• Work item
Write out each line of the entries below that holds the word "Business".

━━━━

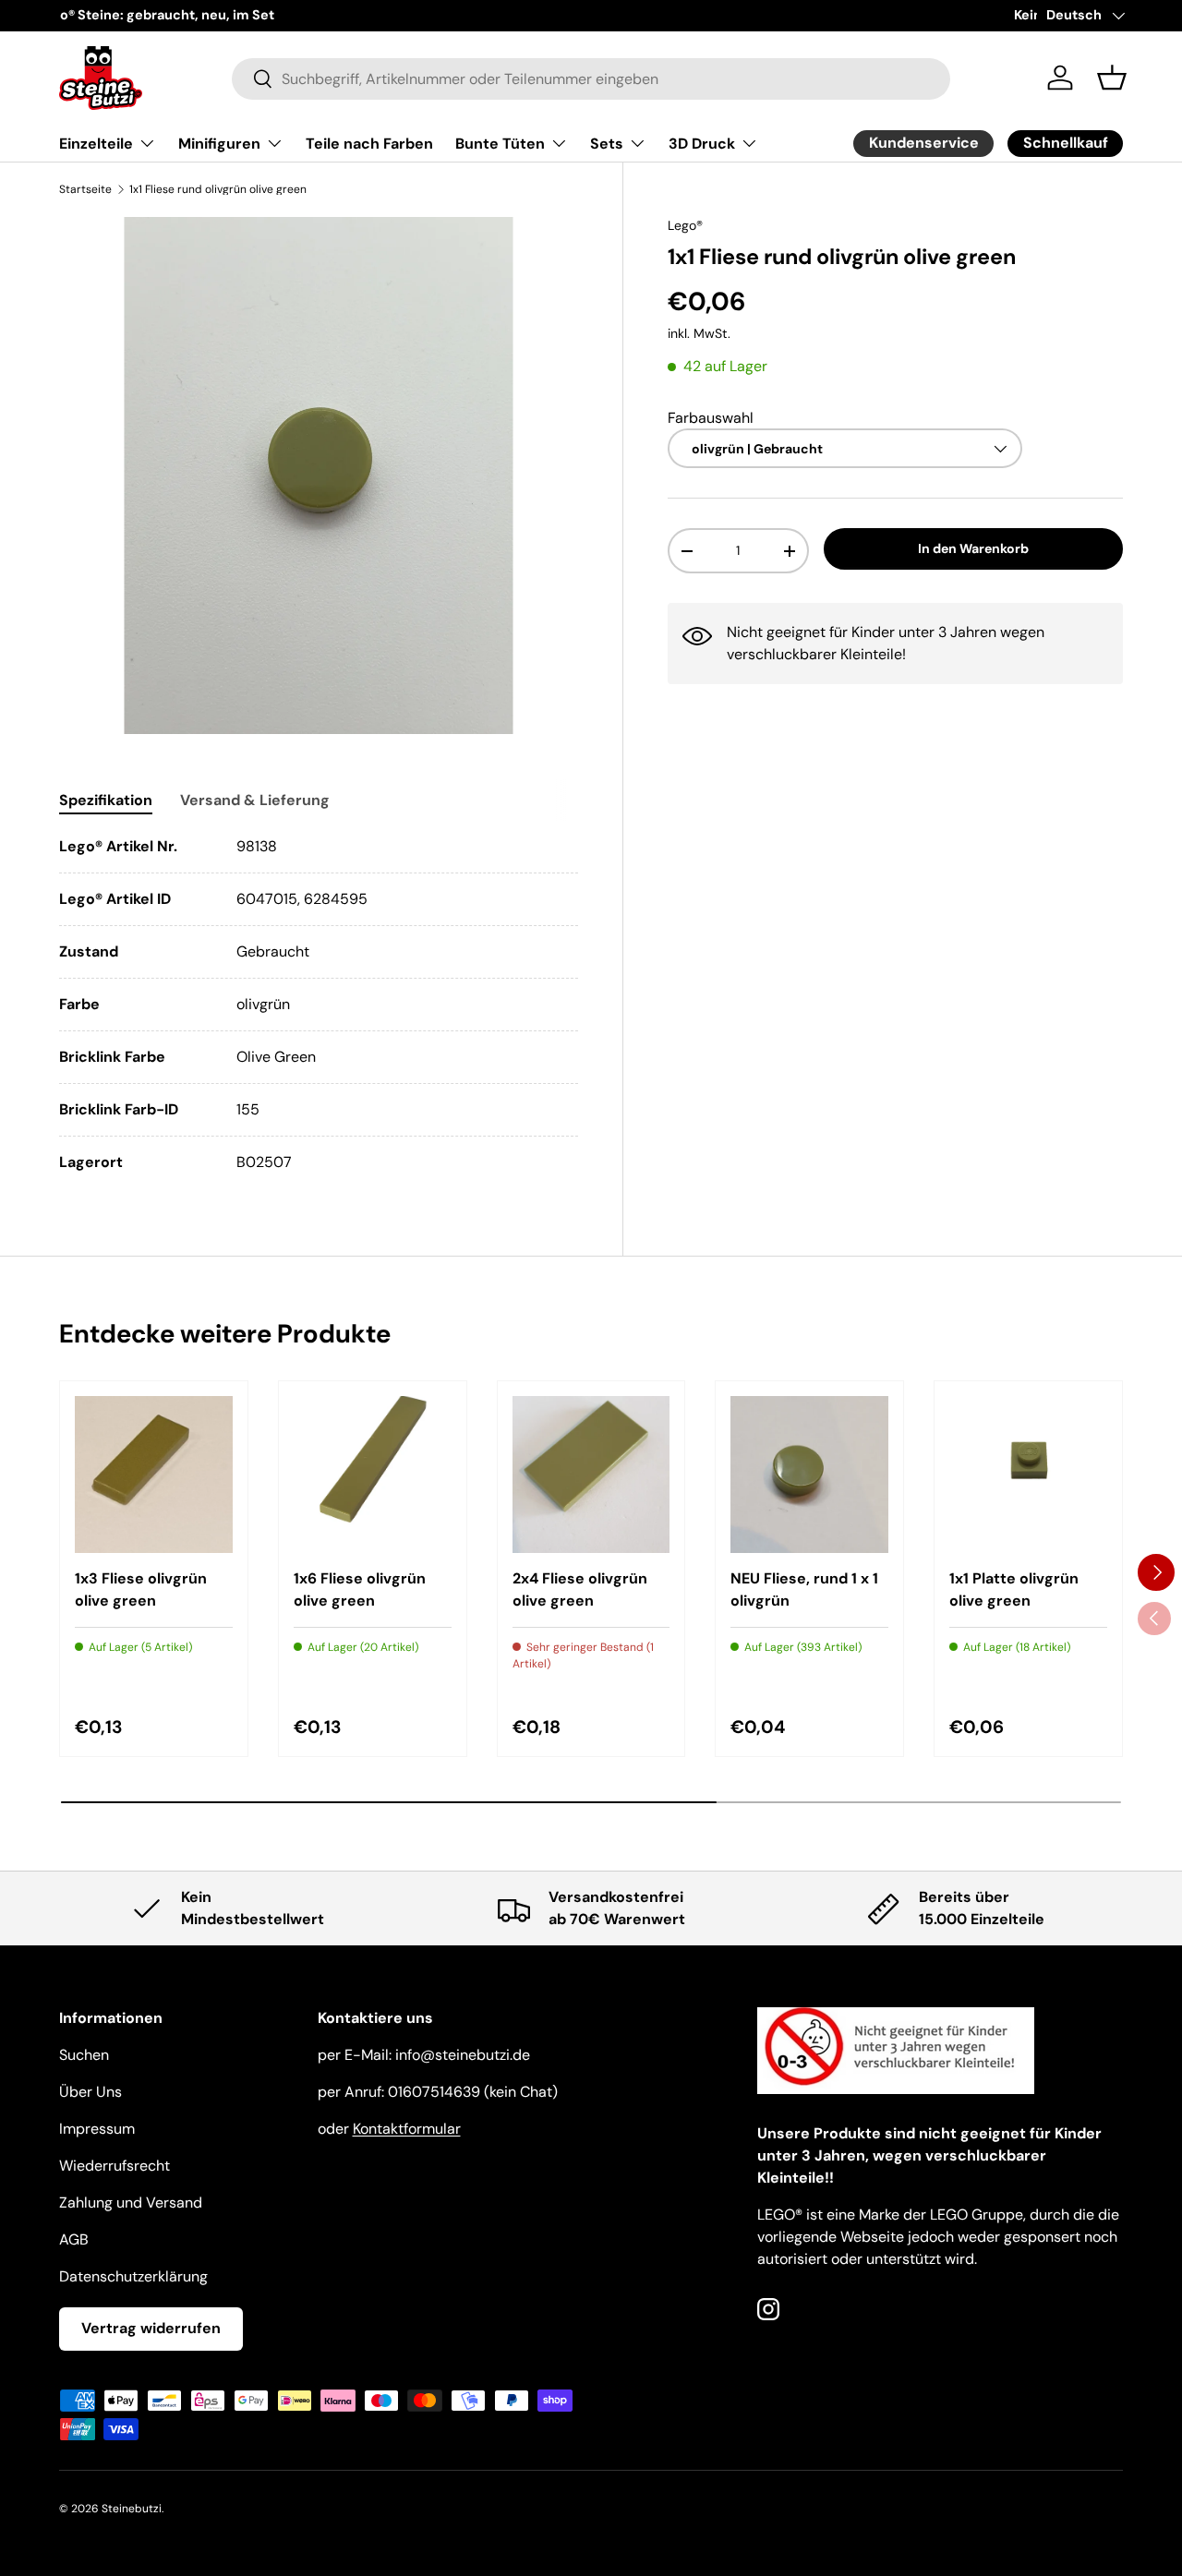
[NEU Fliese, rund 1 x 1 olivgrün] (809, 1475)
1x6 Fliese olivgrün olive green (360, 1589)
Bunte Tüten (500, 143)
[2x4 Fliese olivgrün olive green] (591, 1475)
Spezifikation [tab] (105, 800)
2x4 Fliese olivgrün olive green (580, 1589)
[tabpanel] (318, 1005)
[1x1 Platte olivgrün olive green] (1028, 1475)
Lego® (685, 225)
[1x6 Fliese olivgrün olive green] (373, 1475)
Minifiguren (219, 143)
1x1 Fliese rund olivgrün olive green (218, 189)
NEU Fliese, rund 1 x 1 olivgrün (804, 1589)
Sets (606, 143)
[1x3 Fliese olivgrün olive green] (154, 1475)
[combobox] (591, 78)
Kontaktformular (407, 2128)
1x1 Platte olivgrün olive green (1014, 1589)
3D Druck (702, 143)
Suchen (84, 2054)
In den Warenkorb (973, 548)
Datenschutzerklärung (133, 2276)
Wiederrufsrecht (114, 2165)
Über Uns (90, 2091)
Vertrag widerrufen (151, 2328)
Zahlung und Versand (130, 2202)
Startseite (85, 189)
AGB (74, 2239)
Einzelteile (96, 143)
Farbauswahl (711, 417)
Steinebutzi (132, 2508)
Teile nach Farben (369, 143)
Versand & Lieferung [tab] (255, 800)
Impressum (97, 2128)
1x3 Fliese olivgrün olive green (141, 1589)
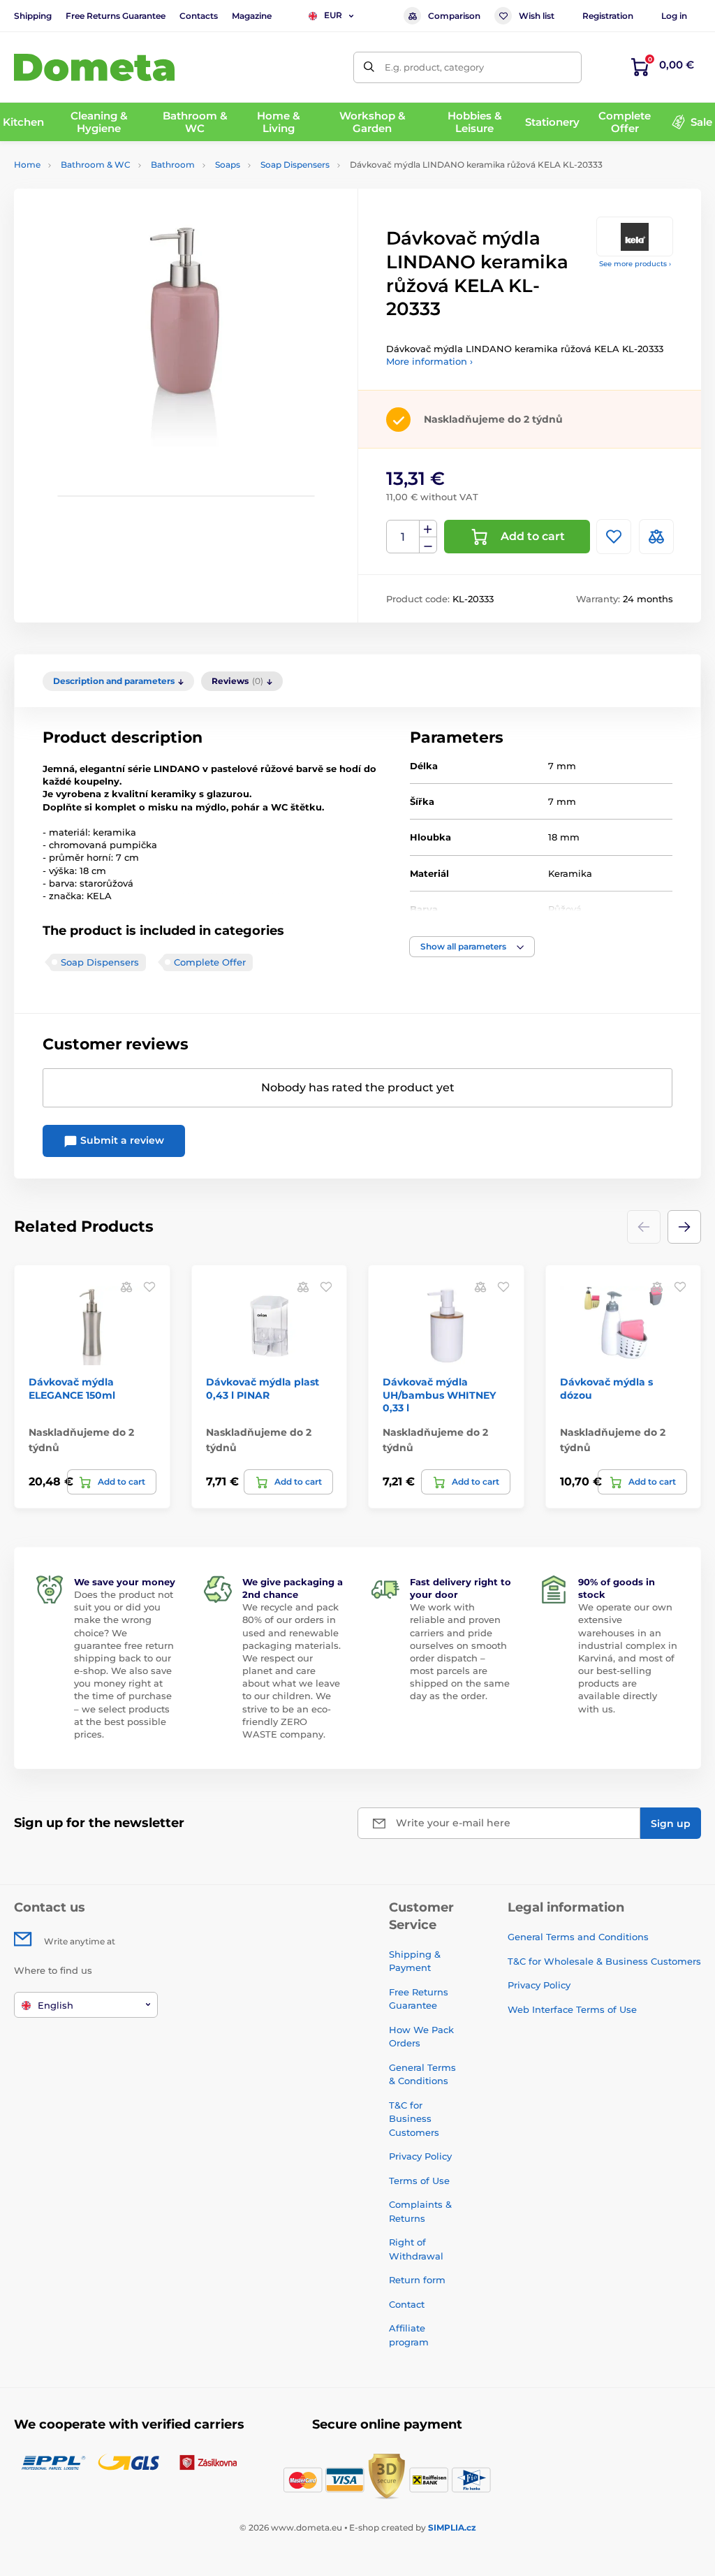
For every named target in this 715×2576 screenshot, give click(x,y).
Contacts (198, 15)
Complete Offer (210, 962)
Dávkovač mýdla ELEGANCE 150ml (72, 1388)
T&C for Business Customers (414, 2119)
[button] (472, 946)
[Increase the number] (428, 529)
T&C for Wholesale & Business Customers (604, 1961)
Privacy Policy (420, 2156)
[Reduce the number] (428, 545)
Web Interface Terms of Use (572, 2009)
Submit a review (121, 1140)
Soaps (227, 164)
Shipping (33, 15)
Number (403, 537)
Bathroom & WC (96, 164)
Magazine (252, 15)
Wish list (536, 15)
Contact (407, 2304)
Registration (607, 15)
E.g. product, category (434, 67)
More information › (429, 361)
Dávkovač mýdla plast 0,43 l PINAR (262, 1388)
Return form (417, 2279)
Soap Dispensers (295, 164)
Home (27, 164)
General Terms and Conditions (578, 1936)
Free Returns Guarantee (115, 15)
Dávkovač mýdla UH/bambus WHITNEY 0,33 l (439, 1394)
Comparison (454, 15)
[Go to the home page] (94, 67)
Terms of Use (419, 2180)
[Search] (369, 67)
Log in (674, 15)
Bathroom (173, 164)
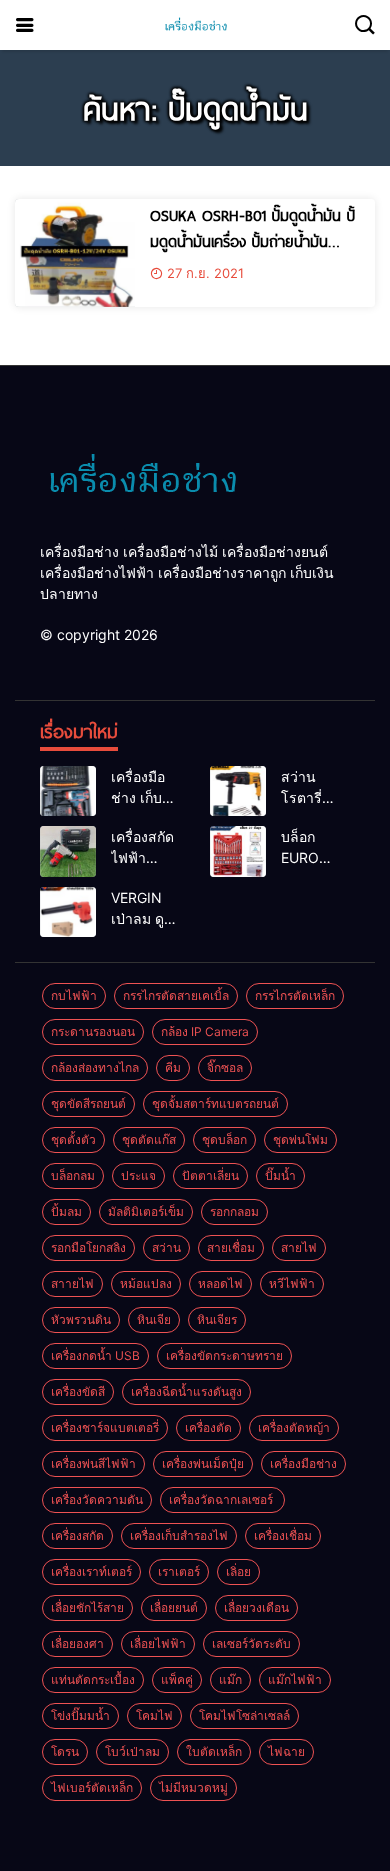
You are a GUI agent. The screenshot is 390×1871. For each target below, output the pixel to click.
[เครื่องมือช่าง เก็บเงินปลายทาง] (68, 791)
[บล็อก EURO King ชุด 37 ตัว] (238, 851)
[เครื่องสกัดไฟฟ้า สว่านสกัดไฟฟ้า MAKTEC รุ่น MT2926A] (68, 851)
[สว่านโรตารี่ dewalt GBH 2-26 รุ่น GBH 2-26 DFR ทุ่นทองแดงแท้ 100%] (238, 791)
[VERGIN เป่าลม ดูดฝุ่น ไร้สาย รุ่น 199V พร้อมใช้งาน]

━━━━

• Reply to the exercise
T&C for Business Customers (414, 2119)
T&C for Wholesale & Business Customers (604, 1961)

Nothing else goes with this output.